Stocks Are Stunningly Cheap 📈

Stocks Are Stunningly Cheap

It’s best to focus on individual situations when trying to make money, but that’s hard to do when there’s a constant sideshow going on called macroeconomics. Where are markets going over the next few months? It’s what everyone wants to know!

There looks like a dislocation between stock prices and things going on in the world. We’re barely out the other side of a global pandemic, but stocks are trading as if it never happened. If you consult investor sentiment surveys, it’s mainly bearish and cautious.

This could be the right approach, or there could be pluralistic ignorance in play here. It seems everyone believes that everyone else believes that stocks are too high, but no one actually believes stocks are too high because the proof is in the pudding; we’re all tripping over each other to buy ‘em!

Forget the ‘emperor’s new clothes,’ more like the ‘emperor’s new markets;’ pluralistic ignorance writs large, and as Warren Buffett’s famous aphorism goes, “you only find out who’s swimming naked when the tide goes out.”

Let’s not swim naked. In fact, let’s not even think about what other investors believe or don’t believe. If we’re in these markets, it’s because we feel we have an edge over the crowd, a reason to outperform, so let’s employ our own thinking when making investment decisions.

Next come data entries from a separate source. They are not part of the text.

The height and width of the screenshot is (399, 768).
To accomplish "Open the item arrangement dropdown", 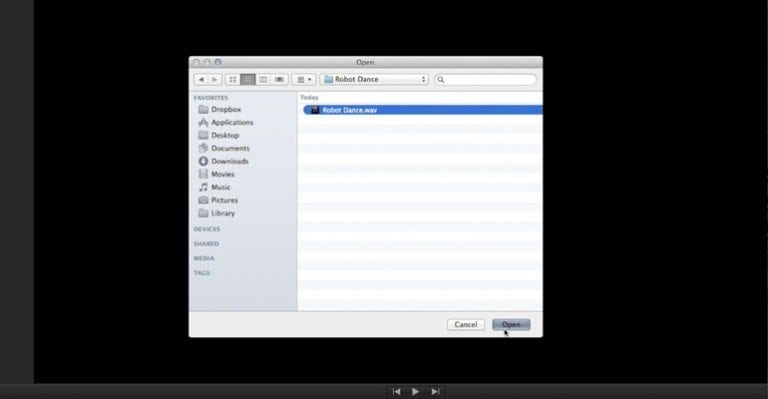I will pyautogui.click(x=304, y=79).

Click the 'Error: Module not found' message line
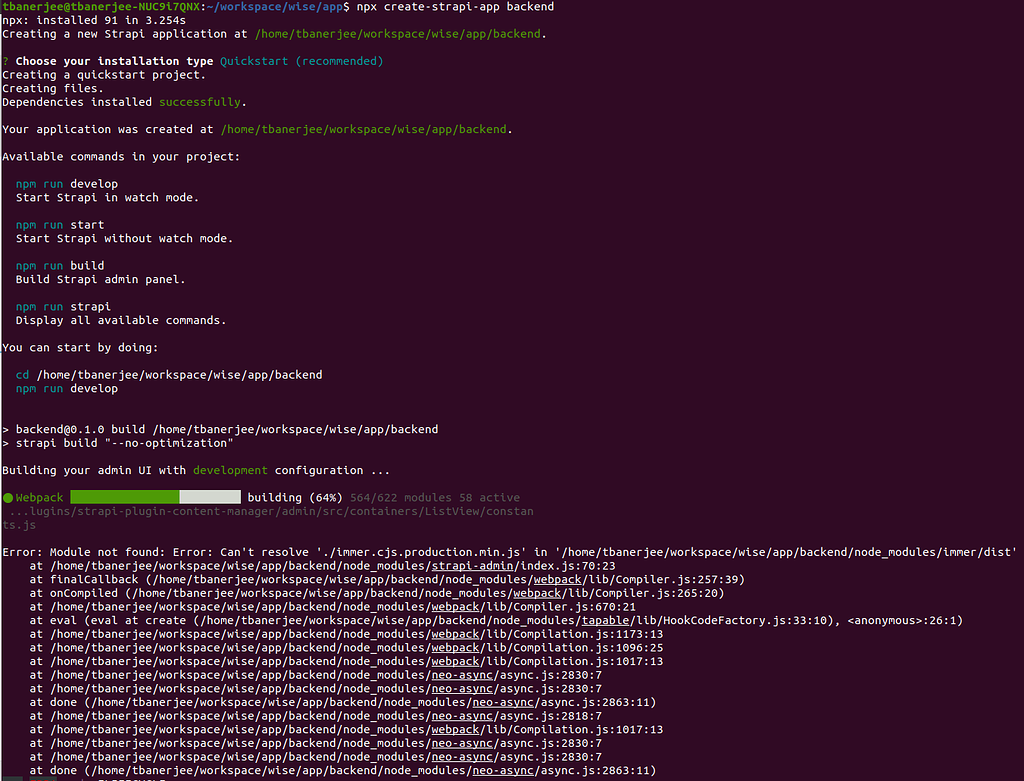[509, 552]
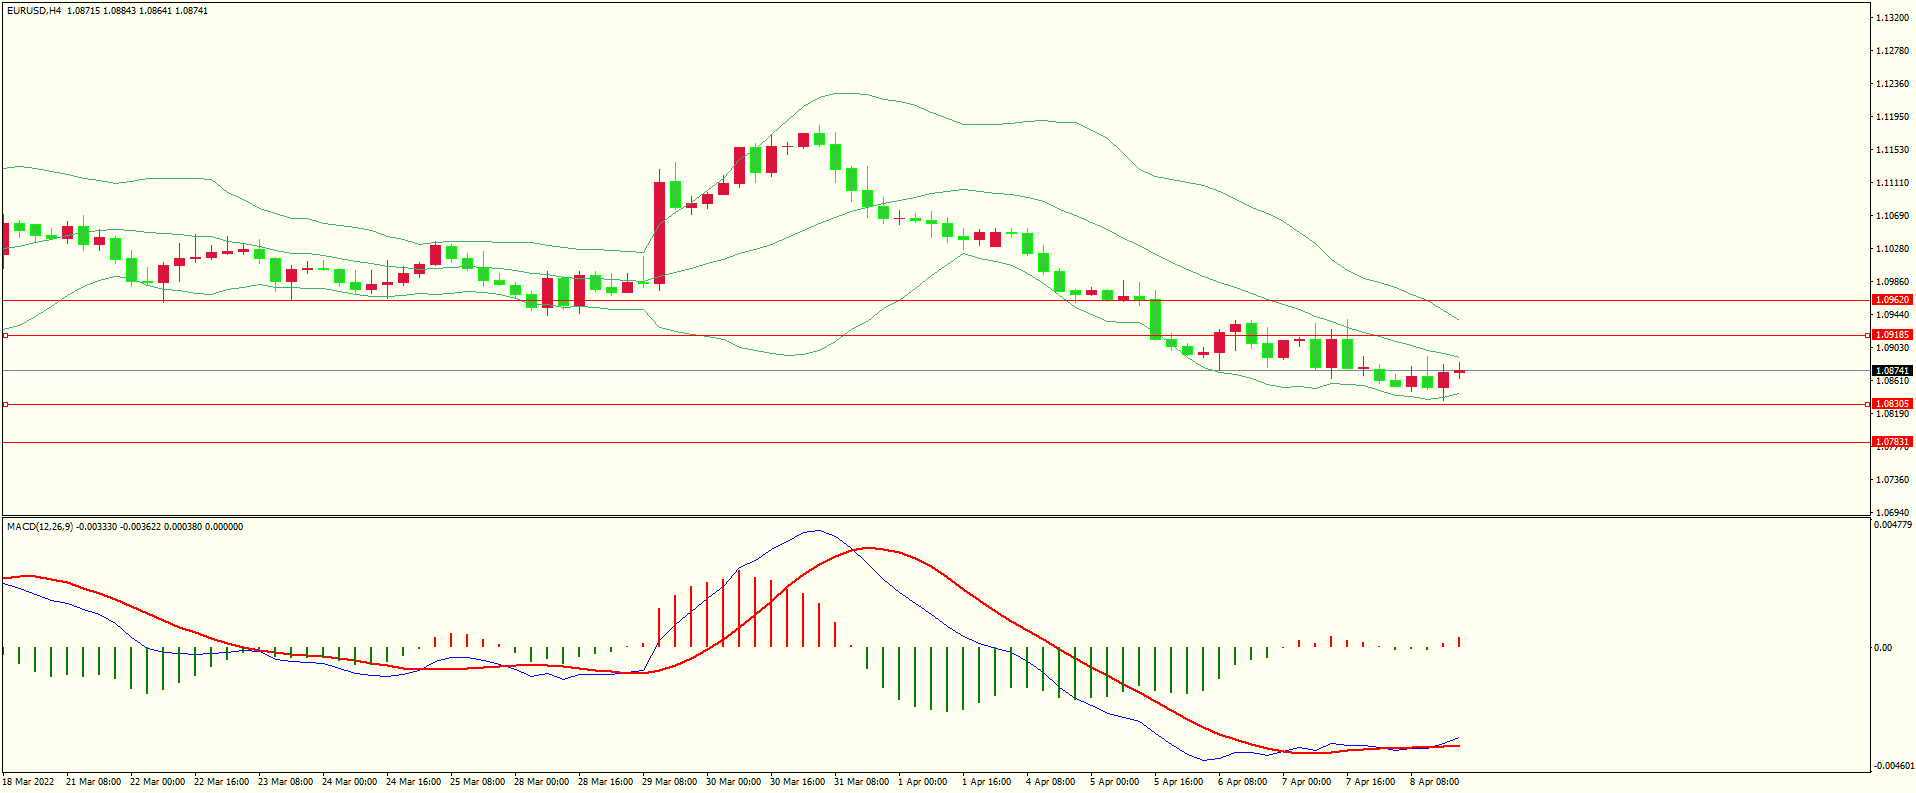Click the red 1.09620 price level label
The image size is (1916, 793).
tap(1891, 300)
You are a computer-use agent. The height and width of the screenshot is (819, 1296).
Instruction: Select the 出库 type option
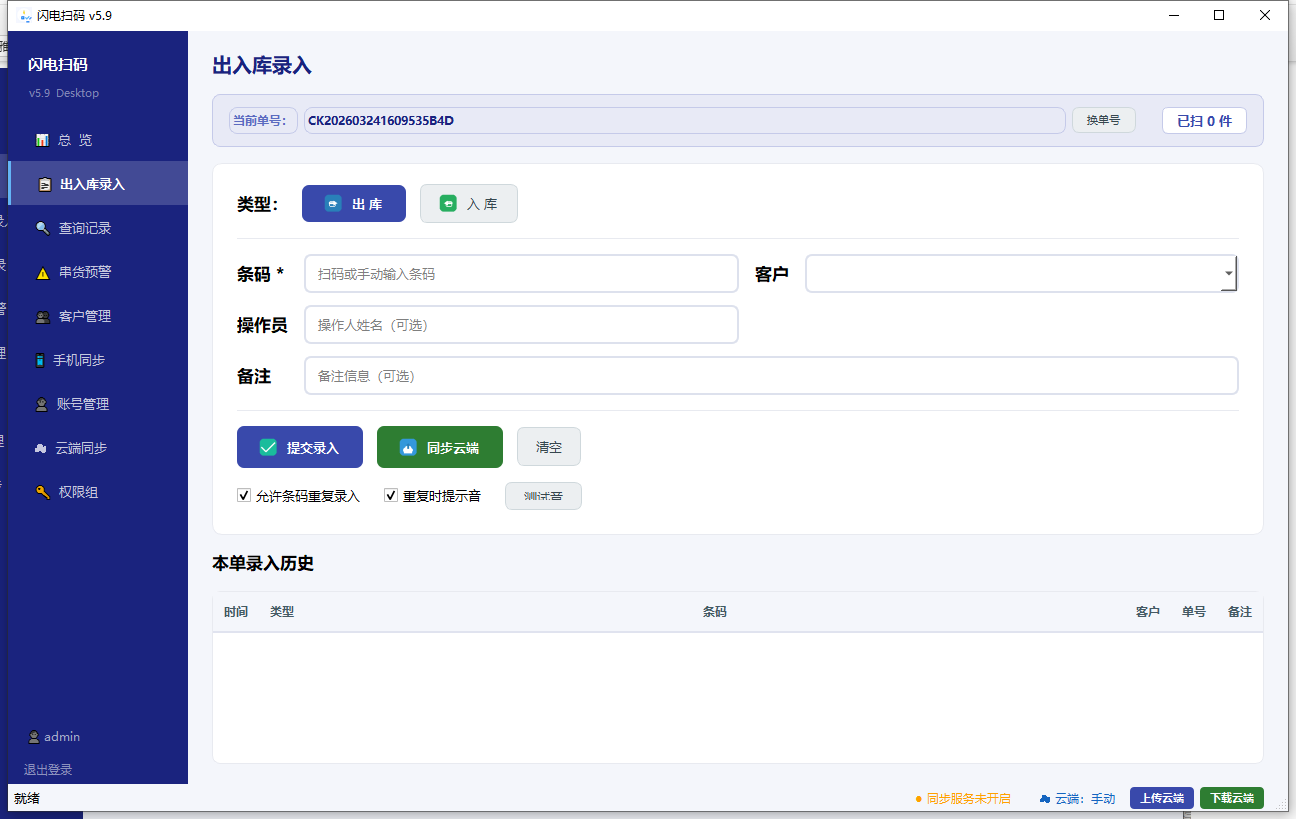click(354, 204)
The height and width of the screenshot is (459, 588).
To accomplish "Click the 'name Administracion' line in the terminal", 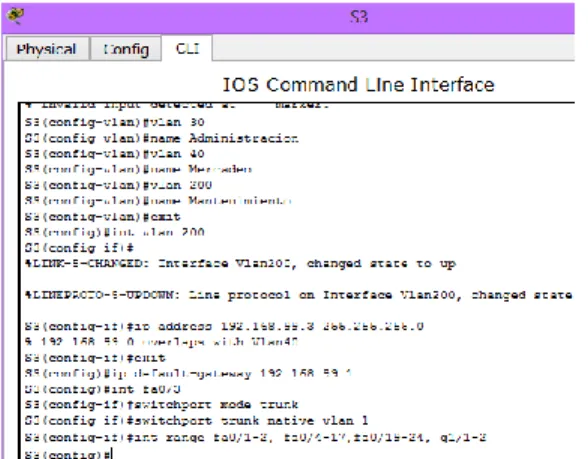I will point(162,138).
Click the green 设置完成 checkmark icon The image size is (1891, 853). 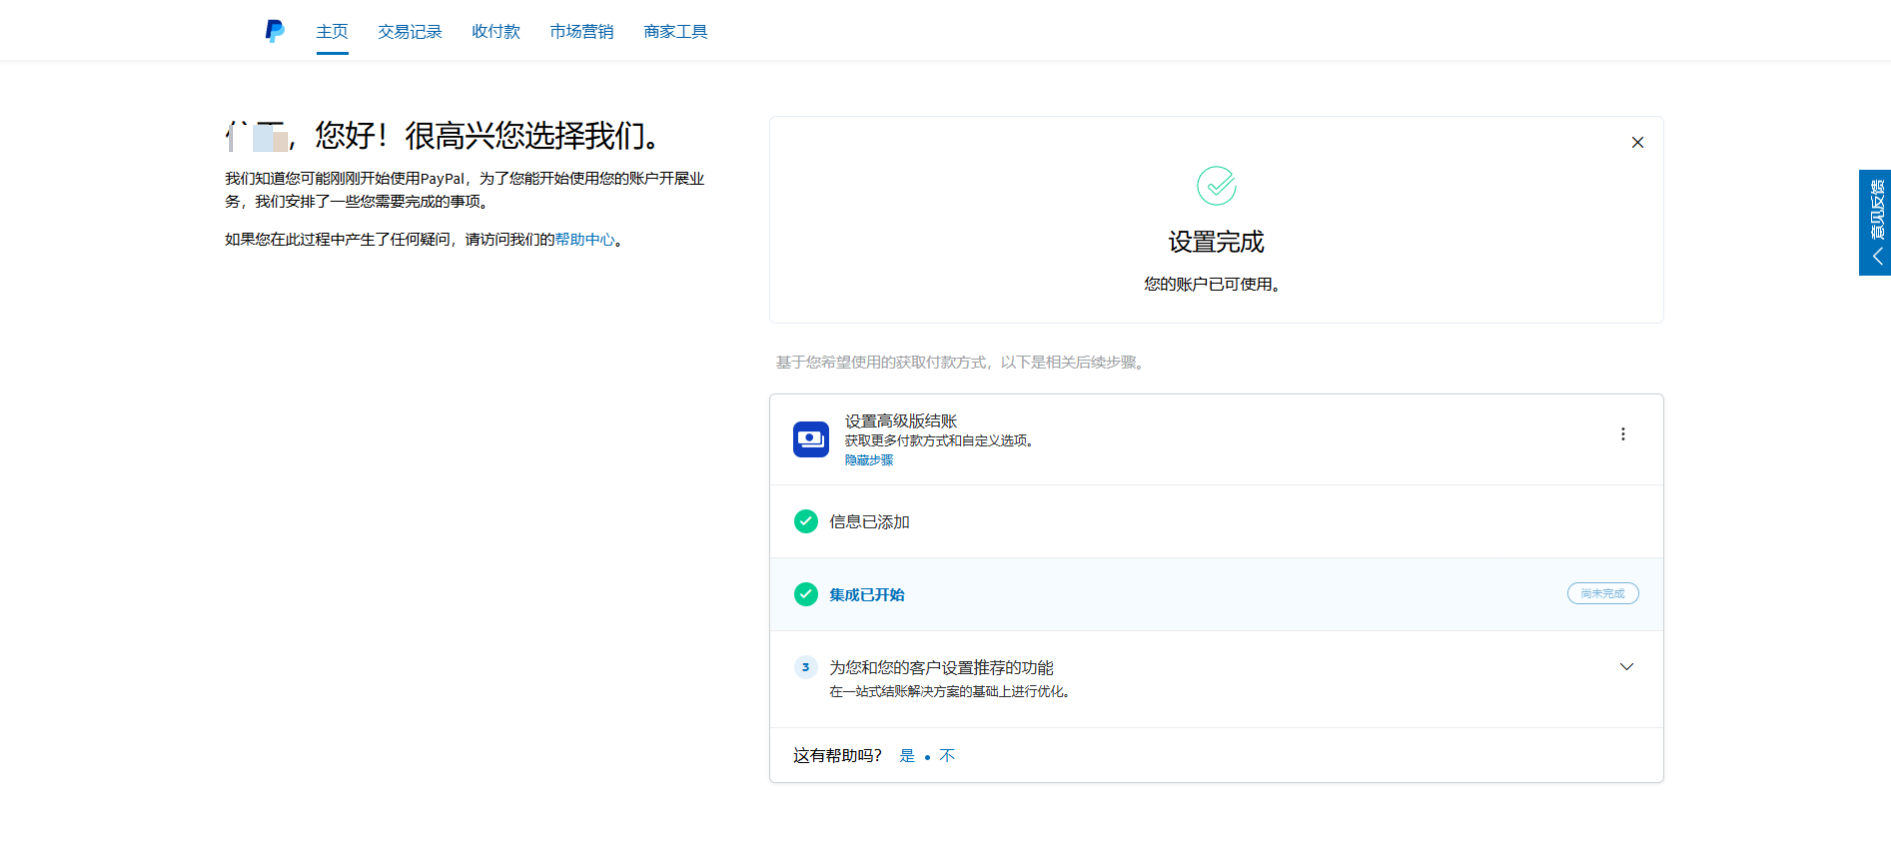point(1216,186)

The stock market level, for example, is all about interest rates, and this is forgotten a lot. We saw stocks peak at price earnings ratios of about thirty when the dot-com bubble burst, so investors took that peak as their bogey and now contend that if stocks reach P/E 30x, panic!

Well, Nvidia trades at 40x, Lululemon at 36x, Mastercard at 29x, Bank of America at 30x, I could go on, but really, we’re not comparing apples to apples. Interest rates were 7% back in 2000. Today, they’re 0%, and this matters because interest rates are like gravity to stocks.

The lower rates go, the higher stocks go, because investors rotate out of bonds and into stocks when their bonds earn a low rate of interest. It’s opportunity cost, and it’s something to ponder. It might be crazy, but if rates don’t rise as the Federal Reserve has said they won’t, stocks are stupid cheap. Nvidia, Lulu, Mastercard, should all be trading above 100x earnings.

This isn’t greed. This is logic. The Invstr community… push back!

I am not a financial advisor and my comments should never be taken as financial advice. Investments come with risk, so always do your research and analysis beforehand.